**Le texte:**
::::::::
Presse écrite en péril: Appel au gouvernement Trudeau
Lettre signée par des dizaines d'organismes et personalités
À Mélanie Joly, ministre du Patrimoine canadien,
Bill Morneau, ministre des Finances,
Navdeep Bains, ministre de l’Innovation, des Sciences et du Developpement économique
La presse écrite vit actuellement la plus grande crise de son histoire. L’enjeu est simple : si rien n’est fait, de nombreux journaux, imprimés ou numériques, pourraient cesser leurs activités dans un avenir rapproché. Dans ce contexte, nous réclamons du gouvernement fédéral des mesures urgentes afin d’assurer l’avenir d’une information journalistique de qualité au pays. Il en va de la santé de notre démocratie.
Les géants du Web tels que Google et Facebook utilisent les contenus produits à grands frais par les journaux tout en vampirisant leurs indispensables revenus publicitaires. Pour les géants du Web, c’est tout bénéfice ; pour les journaux, c’est une double perte. Cette réalité est insoutenable et nous n’avons plus le luxe du temps.
Déjà, cette crise des médias a entraîné la perte de milliers d’emplois au Canada en dix ans. Au Québec, 43 % des emplois du secteur ont été perdus entre 2009 et 2015. Cette saignée se poursuit et risque de s’accentuer sans une action immédiate de nos gouvernements. Bien que les chercheurs et les observateurs des médias, ainsi que de nombreux représentants du secteur (tant patronaux que syndicaux) aient sonné l’alarme depuis fort longtemps, nous sommes arrivés à un point de non-retour et il nous faut mesurer les conséquences de ce laisser-faire inquiétant.
Pilier de la démocratie
Au cours des dernières semaines, le gouvernement Trudeau a pris des décisions fortement contestées, qui sont favorables à certaines multinationales du divertissement et du Web, sans manifester son intention de protéger nos médias écrits. Pourtant, depuis le début de son mandat, le gouvernement Trudeau a démontré l’importance qu’il accorde à l’information journalistique, notamment en rétablissant le financement de Radio-Canada à ce qu’il était avant les coupes du gouvernement Harper. Le Parlement a aussi amélioré la protection des sources journalistiques.
Nous comprenons que le gouvernement fédéral s’intéresse aux acteurs de la « nouvelle économie », mais il nous est incompréhensible qu’il ignore les avis d’experts, qu’il a lui-même commandés, et qu’il refuse d’apporter son soutien à la presse écrite. Il s’agit pourtant de l’un des seuls secteurs culturels à n’avoir jamais été subventionné par des fonds publics, alors que la nécessité d’un tel soutien est évidente. Le Canada est-il prêt à laisser mourir ce pilier de la démocratie ?
::::::::
**Données fournies:**

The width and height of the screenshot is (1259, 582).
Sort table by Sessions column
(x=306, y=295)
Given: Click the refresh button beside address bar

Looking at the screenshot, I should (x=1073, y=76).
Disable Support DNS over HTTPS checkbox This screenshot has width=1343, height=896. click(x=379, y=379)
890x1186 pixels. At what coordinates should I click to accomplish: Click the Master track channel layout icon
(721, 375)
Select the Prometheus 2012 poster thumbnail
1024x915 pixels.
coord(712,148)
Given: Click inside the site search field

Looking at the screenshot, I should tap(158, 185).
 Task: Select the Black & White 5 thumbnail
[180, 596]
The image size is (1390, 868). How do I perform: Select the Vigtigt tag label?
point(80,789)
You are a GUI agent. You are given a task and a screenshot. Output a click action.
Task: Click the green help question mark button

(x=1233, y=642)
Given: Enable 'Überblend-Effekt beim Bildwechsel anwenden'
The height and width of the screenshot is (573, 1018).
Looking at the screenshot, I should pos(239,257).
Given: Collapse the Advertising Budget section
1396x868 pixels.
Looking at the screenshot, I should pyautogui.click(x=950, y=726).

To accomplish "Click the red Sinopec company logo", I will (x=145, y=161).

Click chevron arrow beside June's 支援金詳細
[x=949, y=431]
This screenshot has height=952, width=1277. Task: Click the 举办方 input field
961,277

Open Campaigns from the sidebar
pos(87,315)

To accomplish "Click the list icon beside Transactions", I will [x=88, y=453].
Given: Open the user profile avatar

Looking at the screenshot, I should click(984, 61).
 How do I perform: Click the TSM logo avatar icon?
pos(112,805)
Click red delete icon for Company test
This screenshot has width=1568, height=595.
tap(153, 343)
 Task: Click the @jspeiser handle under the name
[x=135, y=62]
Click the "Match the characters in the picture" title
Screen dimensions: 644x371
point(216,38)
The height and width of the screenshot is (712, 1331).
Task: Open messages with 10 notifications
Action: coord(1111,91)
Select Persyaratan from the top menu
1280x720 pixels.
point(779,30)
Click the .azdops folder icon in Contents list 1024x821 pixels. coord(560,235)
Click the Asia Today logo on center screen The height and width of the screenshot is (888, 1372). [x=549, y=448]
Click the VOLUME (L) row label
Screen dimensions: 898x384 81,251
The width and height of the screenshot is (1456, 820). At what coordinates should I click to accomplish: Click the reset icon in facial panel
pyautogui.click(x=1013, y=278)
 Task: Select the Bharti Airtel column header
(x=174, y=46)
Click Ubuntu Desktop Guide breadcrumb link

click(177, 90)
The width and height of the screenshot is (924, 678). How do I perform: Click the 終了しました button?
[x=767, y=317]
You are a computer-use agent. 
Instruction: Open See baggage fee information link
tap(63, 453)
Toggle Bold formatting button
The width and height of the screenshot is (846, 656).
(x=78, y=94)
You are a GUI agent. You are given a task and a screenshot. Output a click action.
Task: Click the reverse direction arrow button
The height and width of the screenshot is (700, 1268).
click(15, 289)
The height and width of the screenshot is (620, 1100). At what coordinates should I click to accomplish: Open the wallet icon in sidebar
::::::::
**À faire:**
a. Modifie le passage de la lettre sur la presse écrite qui commence à « Les géants du Web tels » et se termine à « ce laisser-faire inquiétant. » : recopie-le en mettant « hémorragie » à la place de « saignée ».
b. Écris la suite de la lettre sur la presse écrite, à partir de l'endroit où elle s'arrête.

**Les réponses:**
a.
Les géants du Web tels que Google et Facebook utilisent les contenus produits à grands frais par les journaux tout en vampirisant leurs indispensables revenus publicitaires. Pour les géants du Web, c’est tout bénéfice ; pour les journaux, c’est une double perte. Cette réalité est insoutenable et nous n’avons plus le luxe du temps.
Déjà, cette crise des médias a entraîné la perte de milliers d’emplois au Canada en dix ans. Au Québec, 43 % des emplois du secteur ont été perdus entre 2009 et 2015. Cette hémorragie se poursuit et risque de s’accentuer sans une action immédiate de nos gouvernements. Bien que les chercheurs et les observateurs des médias, ainsi que de nombreux représentants du secteur (tant patronaux que syndicaux) aient sonné l’alarme depuis fort longtemps, nous sommes arrivés à un point de non-retour et il nous faut mesurer les conséquences de ce laisser-faire inquiétant.

b.
En cette ère de fausses nouvelles et de propagande, le meilleur rempart contre cette tendance inquiétante demeure la collecte rigoureuse d’informations et les véritables enquêtes journalistiques. Celles-ci peuvent ébranler les colonnes du pouvoir, jeter la lumière sur la corruption et les abus ou encore participer à des changements sociaux nécessaires. On n’a qu’à penser aux scandales des Paradise Papers et des violences sexuelles ou encore à la crise des changements climatiques. Nos médias écrits sont le fer de lance de l’information partout au Canada et des éveilleurs de conscience indispensables. Ils alimentent les bulletins de nouvelles, les émissions de télé et de radio et suscitent de nombreux débats, que ce soit à l’Assemblée nationale ou dans l’ensemble de la société. En région, ils représentent parfois les seules sources d’information pour la population et deviennent les principaux relais entre les gouvernements, les citoyens et la vie des communautés.
Liberté de presse
Certains s’inquiètent qu’une aide gouvernementale aux médias vienne entraver la liberté de presse et la nécessaire indépendance des salles de rédaction. Pourtant, l’exemple de Radio-Canada démontre clairement qu’un financement public est possible sans brimer ces éléments fondamentaux. D’autres se soucient qu’on vienne enrichir indirectement des entreprises milliardaires, mais la question est ailleurs. L’érosion constante des revenus publicitaires depuis près de dix ans menace la poursuite des activités de nos quotidiens et hebdomadaires, qu’ils soient indépendants ou liés à de grandes entreprises. Cette réalité nuit à leur capacité de poursuivre leur mission d’informer la population. La disparition de ces médias serait une grande perte pour l’ensemble de nos communautés tant sur les plans culturel, social et politique que sur le plan économique.
Ne rien faire reviendrait à remettre les clés de notre démocratie entre les mains des géants américains, eux qui ne semblent se préoccuper ni de la qualité de l’information produite au Canada ni d’une contribution équitable sur le plan fiscal. Nous interpelons donc le premier ministre Trudeau, le ministre des Finances, Bill Morneau, et la ministre du Patrimoine, Mélanie Joly, afin d’implanter des mesures d’urgence de soutien de la presse écrite telles que des crédits d’impôt sur la masse salariale, comme nous le faisons déjà depuis de nombreuses années pour attirer les entreprises de l’intelligence artificielle et des hautes technologies, le temps de trouver des solutions pérennes pour l’ère numérique.
- Pascale Saint-Onge, présidente, Fédération nationale des communications (CSN)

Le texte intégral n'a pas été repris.